SQL Databases Explained
Databases are made up of entities and relationships.
Entity Relationship Diagrams (ERDs)
Visually represent the components that make up a database.
Attributes of an Entity
Example: Entity = Customer, Attributes = CustomerID, Name, Phone, Email, etc.
Database Model Stages
- Conceptual Database Model:
- Represents the entities that make up the database.
- Includes entities and their general relationships but does not include entity attributes.
- Independent of database type (Relational, NoSQL, Graph).
- Logical Database Model:
- Includes entity attributes.
- Physical Database Model:
- Specifies each attribute's data type (e.g., integer, floating point, string).
- Specifies fields that will be primary and foreign keys (creates the relationships between entities).
Primary Keys
- A primary key uniquely identifies each record.
- Cannot be NULL and must be unique.
Foreign Keys
- Entities have relationships with one another; related tables must have common fields for such relationships.
- Databases use foreign keys to provide referential integrity rules, preventing the assignment of a value to a foreign key field that would be invalid for the corresponding primary key.
Microsoft SQL Commands
- Create:
CREATE TABLE Customer (CustomerID int, Name varchar(255), Phone varchar(64));
- Insert:
INSERT INTO Customer (CustomerID, Name, Phone) VALUES (111, 'John', '12345678');
Note: If an INSERT query does not specify values for each field, SQL will assign a null value to the remaining fields.
- Update:
UPDATE Customer SET Phone = '98765432' WHERE Name = 'John';
- Select:
SELECT * FROM Customer;
SELECT * FROM Customer ORDER BY Customer_ID;
SELECT [Customer_ID], [Name], [Phone] FROM [Customer].[dbo].[Customer] WHERE Customer_ID = '113';
- Delete:
DELETE FROM [Customer].[dbo].[Customer] WHERE Customer_ID = '113';
SELECT * FROM [Customer].[dbo].[Customer];
- Drop:
DROP DATABASE 'DatabaseName';
DROP TABLE 'TableName';
Note: When using DROP, SQL will delete the object regardless of the data it contains.
- Foreign Keys (Join Example):
SELECT O.OrderID, C.CustomerName, O.OrderDate FROM Orders O INNER JOIN Customers C ON O.CustomerID=C.CustomerID;
SQL Database Summary
- Structure: Tables, Documents, Graphs (Note: SQL primarily uses Tables).
- Storage: Concentrated.
- Scale: Vertical (better machine, bigger hard disk).
- Access: Raw SQL, Direct DB Connection, Object-Relational Mappers (ORMs).
Databases and Data Warehouses (Continued)
Online Transaction Processing (OLTP)
Relates to applications performing database transactions, like e-commerce sites tracking product sales or production systems tracking machines, products, quality, etc.

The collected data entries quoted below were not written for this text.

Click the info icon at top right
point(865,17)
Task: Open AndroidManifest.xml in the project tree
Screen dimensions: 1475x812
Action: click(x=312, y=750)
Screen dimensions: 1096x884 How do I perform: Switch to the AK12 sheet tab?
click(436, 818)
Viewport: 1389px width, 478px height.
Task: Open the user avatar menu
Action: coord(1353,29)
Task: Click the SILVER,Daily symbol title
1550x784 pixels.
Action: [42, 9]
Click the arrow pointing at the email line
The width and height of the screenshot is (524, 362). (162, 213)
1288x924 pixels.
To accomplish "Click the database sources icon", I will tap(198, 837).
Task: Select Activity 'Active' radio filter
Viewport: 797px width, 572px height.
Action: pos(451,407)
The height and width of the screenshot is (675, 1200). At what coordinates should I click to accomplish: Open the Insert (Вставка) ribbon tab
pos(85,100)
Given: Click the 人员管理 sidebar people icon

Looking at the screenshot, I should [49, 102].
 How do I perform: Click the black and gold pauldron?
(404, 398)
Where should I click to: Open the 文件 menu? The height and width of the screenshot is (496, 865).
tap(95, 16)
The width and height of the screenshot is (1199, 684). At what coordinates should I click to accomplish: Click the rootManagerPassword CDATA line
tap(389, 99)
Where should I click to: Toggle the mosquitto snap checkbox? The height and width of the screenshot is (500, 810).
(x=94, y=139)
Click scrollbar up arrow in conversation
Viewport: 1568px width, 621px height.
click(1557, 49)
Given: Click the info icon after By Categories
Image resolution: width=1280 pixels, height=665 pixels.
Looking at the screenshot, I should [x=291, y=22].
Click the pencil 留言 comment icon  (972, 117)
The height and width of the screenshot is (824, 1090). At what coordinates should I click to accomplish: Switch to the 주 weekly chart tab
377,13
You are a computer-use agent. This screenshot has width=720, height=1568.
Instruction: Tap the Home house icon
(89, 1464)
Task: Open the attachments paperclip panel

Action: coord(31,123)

Online Analytical Processing (OLAP)
Includes reporting, dashboards, and decision support tools.
Note: Normally, OLTP databases are the data source for OLAP operations.
OLTP vs. OLAP Comparison
Data Warehouse Concepts
- A warehouse designed to optimize analytic operations.
- Companies usually have databases to store transactional data (like product sales, inventory levels), but these are not optimized for high-performance data analytics, decision support, or dashboard performance.
- It's normal to have databases at many locations. To analyze company-wide operations, data must be gathered from each database, focusing on interesting records.
- Flow: Operational Data & Flat Files & SAP Data -> Data Warehouse (Collect, Analyze, View/Present Data) -> Local Clients, Defined Queries, World Wide Web.
- A collection of data to support management's decision-making process. Characteristics:
1. Subject-Oriented Data Warehouse
- Organized around major subjects like customer, product, sales.
- Focused on modeling and analysis for decision-makers, not daily operations or transaction processing.
- Provides a simple, concise view around particular subject issues by excluding data not useful in the decision support process.
2. Integrated Data Warehouse
- Constructed by integrating multiple heterogeneous data sources (e.g., relational databases, flat files, online transaction records) into a single, unified database.
- Data cleaning and integration are applied to ensure consistency in naming conventions, encoding structures, and attribute meanings among different data sources. Data is converted when moved to the warehouse.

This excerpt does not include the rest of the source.